A key point often overlooked when modernizing legacy tasks is not just how we approach the work but also the interfaces we use to perform it. Despite all the advancements discussed earlier, we still tend to envision the 2024 geoscientist as someone searching through documents on a desktop computer, equipped with powerful search tools. While the process has become less manual, many still find it difficult to imagine doing things differently.

This prompted us, during the conceptualization of U3 Explore, particularly for the U3 Venezuela project, to rethink how we access information (Figure 1). We believe that the most common  intuitive interface  for geoscientists is a map. The ideal scenario is to access all relevant information for a specific location fully indexed and contextualized at the click of a button. For this reason, we chose to use a GIS(Geographical Information System) platform as our default interface, enabling geoscientists to work directly within a map-based environment. This approach has already proven successful in the U3 Exploration Project along the Somali Coast (reference).

Figure 1. Geoscience documents typically have multiple maps, cross sections, charts and data tables not easily recognized and captured by common character recognition tools

LLMs, RAG, and Graph RAG. The Secret Sauce.

In 2022, on the cusp of the Large Language Model (LLM) era, U3 initiated a pilot project that leveraged various AI tools to gather context and assess the relevance of old conference proceedings—not just from the text, but also from the images within each document. This approach allowed documents and images to be linked to multiple locations, creating various entry points for our indexed search.

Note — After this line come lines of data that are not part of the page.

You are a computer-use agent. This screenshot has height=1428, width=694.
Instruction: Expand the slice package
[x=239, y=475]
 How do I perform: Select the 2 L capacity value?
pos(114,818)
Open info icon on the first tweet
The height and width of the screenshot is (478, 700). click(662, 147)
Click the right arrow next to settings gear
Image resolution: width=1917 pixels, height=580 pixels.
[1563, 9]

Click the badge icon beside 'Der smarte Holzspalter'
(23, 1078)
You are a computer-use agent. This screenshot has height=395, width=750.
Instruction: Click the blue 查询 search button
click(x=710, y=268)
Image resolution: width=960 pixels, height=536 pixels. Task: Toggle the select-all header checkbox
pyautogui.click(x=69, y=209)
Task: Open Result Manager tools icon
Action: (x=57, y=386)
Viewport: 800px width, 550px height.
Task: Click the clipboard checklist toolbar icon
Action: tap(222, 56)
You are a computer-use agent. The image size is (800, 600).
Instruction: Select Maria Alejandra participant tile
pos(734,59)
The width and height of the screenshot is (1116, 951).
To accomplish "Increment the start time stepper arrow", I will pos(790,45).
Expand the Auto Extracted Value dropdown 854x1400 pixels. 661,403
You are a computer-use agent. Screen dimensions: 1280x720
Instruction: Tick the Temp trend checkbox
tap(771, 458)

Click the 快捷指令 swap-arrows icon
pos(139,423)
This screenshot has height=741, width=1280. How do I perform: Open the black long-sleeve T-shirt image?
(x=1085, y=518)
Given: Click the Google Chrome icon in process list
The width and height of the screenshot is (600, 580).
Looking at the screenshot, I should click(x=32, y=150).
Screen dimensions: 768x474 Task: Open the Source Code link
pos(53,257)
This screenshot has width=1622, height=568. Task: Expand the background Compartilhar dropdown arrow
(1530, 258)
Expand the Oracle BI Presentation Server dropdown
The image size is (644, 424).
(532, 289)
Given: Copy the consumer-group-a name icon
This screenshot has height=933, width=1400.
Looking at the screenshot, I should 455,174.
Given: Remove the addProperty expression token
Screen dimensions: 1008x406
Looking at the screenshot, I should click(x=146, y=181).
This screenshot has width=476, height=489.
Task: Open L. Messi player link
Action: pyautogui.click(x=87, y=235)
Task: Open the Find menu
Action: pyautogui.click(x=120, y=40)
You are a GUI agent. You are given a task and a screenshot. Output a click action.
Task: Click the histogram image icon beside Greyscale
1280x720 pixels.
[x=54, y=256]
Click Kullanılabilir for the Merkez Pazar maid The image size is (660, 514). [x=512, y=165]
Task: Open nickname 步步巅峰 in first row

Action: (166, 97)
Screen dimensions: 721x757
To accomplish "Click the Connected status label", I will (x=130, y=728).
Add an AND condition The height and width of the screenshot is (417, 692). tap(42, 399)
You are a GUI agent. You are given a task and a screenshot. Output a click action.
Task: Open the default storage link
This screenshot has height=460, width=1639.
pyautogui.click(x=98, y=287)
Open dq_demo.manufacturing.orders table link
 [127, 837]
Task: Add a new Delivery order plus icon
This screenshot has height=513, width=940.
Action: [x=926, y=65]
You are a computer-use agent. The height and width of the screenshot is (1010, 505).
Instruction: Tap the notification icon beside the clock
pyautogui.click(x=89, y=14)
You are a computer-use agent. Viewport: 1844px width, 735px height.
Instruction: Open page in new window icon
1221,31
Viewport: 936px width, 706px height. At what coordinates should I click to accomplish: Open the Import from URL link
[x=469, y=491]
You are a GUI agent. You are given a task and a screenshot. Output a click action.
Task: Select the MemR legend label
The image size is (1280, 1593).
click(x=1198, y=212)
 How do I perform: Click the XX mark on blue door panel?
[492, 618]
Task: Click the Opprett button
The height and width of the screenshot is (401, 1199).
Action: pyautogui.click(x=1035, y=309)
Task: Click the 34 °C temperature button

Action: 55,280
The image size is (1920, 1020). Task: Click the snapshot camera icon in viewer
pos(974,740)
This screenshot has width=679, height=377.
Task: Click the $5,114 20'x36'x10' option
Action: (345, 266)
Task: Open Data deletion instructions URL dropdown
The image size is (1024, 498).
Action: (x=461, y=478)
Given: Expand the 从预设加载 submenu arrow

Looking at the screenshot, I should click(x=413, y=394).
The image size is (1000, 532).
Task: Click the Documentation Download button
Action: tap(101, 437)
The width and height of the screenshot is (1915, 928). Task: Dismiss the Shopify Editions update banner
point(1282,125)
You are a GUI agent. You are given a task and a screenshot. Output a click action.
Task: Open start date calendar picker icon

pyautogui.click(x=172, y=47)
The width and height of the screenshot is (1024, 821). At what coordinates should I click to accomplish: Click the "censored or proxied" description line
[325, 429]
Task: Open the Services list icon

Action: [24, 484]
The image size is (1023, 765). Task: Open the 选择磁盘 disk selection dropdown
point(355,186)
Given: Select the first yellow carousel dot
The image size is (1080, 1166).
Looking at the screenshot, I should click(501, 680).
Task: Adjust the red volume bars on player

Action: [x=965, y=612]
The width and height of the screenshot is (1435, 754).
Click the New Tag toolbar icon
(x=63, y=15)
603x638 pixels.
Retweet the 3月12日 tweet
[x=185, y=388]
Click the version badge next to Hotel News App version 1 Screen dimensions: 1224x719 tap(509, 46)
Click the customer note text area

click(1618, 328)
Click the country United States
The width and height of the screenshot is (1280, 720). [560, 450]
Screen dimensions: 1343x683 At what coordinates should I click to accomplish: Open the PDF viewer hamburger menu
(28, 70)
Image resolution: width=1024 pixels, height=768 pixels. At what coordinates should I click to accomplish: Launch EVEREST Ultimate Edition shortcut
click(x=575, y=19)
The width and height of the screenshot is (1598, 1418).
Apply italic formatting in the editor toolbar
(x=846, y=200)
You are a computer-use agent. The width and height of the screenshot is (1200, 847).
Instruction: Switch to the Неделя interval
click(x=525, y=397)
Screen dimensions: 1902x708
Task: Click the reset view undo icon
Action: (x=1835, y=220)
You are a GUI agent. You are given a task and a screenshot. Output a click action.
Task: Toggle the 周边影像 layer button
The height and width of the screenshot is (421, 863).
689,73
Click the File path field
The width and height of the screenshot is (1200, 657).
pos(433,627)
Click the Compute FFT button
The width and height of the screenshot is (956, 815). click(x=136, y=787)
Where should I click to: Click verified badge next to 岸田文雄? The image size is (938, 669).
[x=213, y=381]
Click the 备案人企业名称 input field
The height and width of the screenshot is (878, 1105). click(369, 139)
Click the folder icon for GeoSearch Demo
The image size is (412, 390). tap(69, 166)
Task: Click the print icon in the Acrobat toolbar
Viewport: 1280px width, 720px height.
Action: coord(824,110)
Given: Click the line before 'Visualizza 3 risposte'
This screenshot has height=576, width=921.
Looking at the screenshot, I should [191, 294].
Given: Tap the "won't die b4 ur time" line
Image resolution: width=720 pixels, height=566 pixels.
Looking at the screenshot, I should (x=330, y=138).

As LLMs became publicly available, they brought the ability to extract context, insights, and summaries from documents, and to query individual or sets of documents within that context. As we fine-tuned the model, the technology advanced from using prompts or tokens to solutions like Retrieval Augmented Generation (RAG), where LLMs are fed with information extracted from a vectorized database built on insights rather than just keywords. More recently, Graph RAG has emerged, allowing the connections identified during the pilot phase to be represented as weighted relationships within a Knowledge Graph. This step is the most critical for success of the identification of the trustworthily information for our business decisions.

While this may sound straightforward, the 'secret sauce' lies in one key concept: the pre-existing contextual knowledge in linking seemingly unrelated streams of project into an integrated story with a conclusive outcome. The expertise of Subject Matter Experts (SMEs) and project integrators play a crucial role. Their supervision of the process shapes the initial information selection, validates algorithm outputs and parameters, and adjusts the weights assigned to connectors in the Knowledge Graphs . With every new input, the process has to be repeated and models readjusted just like in a human life where we learn from experience.

Conclusions

Contextual relationships in the analytical tools of U3D link different scales in subsurface evaluations from Basin scale to play, to the production/injection site location selection. Generative AI tools can help us with tedious and time-consuming tasks of sorting through large volumes of information and validating our finds. More than ever experts are needed to validate documents produced by GAI and its conclusions.

While Legal or financial ChatGPT suggestions for highly regulated templates and reports have binary outputs, the objectives of the subsurface studies with multi-variant dependencies in the conclusions of the multidisciplinary geoscience analysis is an iterative process. Original subsurface models of the discovery never remain the same and change with more production information and new wells drilled in the assets and/or basin or similar play elsewhere in the world.

Historic knowledge in the basin can be preserved and exposed in the integrated studies with a proper use of Generative AI tools with the Large Language Models and Knowledge Graphs designed and managed with SME inputs.